第1四半期の在外フィリピン人労働者の送金額、前年同期比2.7%増の94億ドル
(フィリピン)
マニラ発
2025年06月05日
フィリピン中央銀行(BSP)は5月15日、2025年第1四半期(1~3月)の在外フィリピン人労働者(OFW:Overseas Filipino Workers)からの送金額(銀行送金ベース)が前年同月比2.7%増の93億9,700万ドルだったと発表した。単月ベースでは、過去最高を記録した2024年12月の37億3,000万ドルには及ばなかったものの、1月は32億4,000万ドル(前年同月比2.9%増)、2月は30億2,000万ドル(2.6%増)、3月は31億3,000万ドル(2.6%増)と、3カ月とも前年を上回った。
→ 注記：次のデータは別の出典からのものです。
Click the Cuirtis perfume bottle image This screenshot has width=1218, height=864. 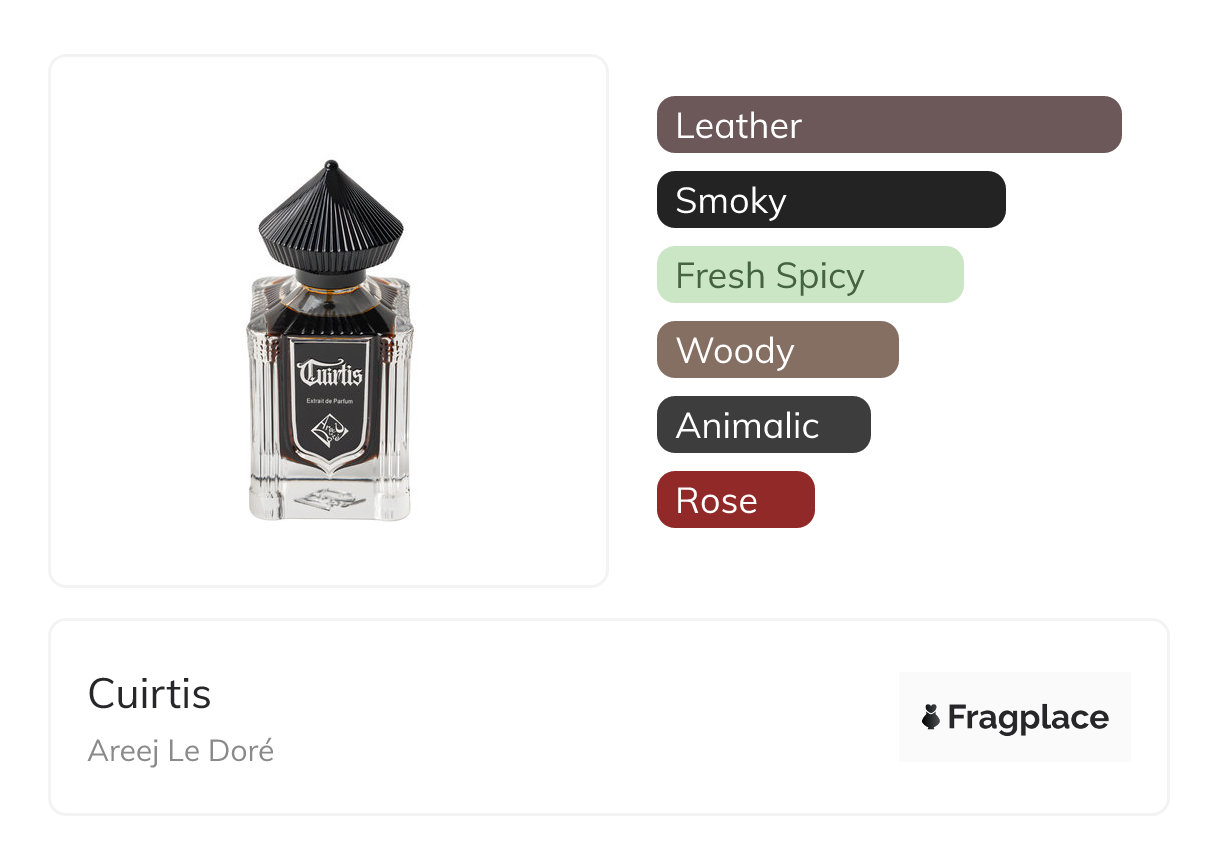pyautogui.click(x=329, y=341)
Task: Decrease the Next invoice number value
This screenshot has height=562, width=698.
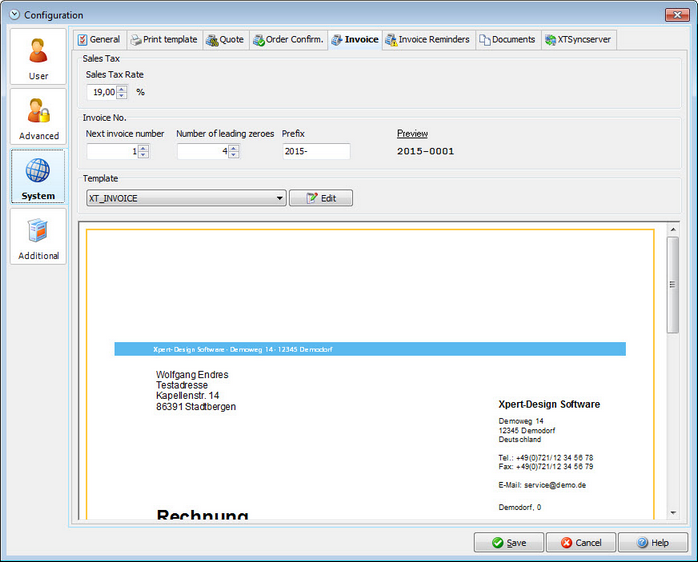Action: 143,155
第1四半期の送金額は主に米国、シンガポール、サウジアラビア、アラブ首長国連邦(UAE)からの現金送金が増加した。送金額全体のうち、米国からが40.7%と最も大きく、次いでシンガポールとサウジアラビアがそれぞれ7.6%、6.2%を占めた。日本からは4.9%で、4番目に多かった。
アテネオ・デ・マニラ大学のレオナルド・ランゾナ氏は、米国のドナルド・トランプ大統領による昨今の保護主義政策により、今後数カ月は経済流入に関して課題が生じる可能性があると述べた。一方、地場銀行リサール商業銀行(RCBC)のチーフエコノミストのマイケル・リカフォート氏は、送金額が着実に1桁台の伸び率で推移していることは経済にとって明るい兆しだとした。また、2024年の年間送金額344億9,000万ドル(前年比3.0%増)に対し、2025年の伸びは鈍化する可能性があるとしつつも、リカフォート氏は「フィリピンは海外の医療従事者と船員の最大の供給国のため、送金は引き続き経済の強力な牽引力となると確信している」とコメントした。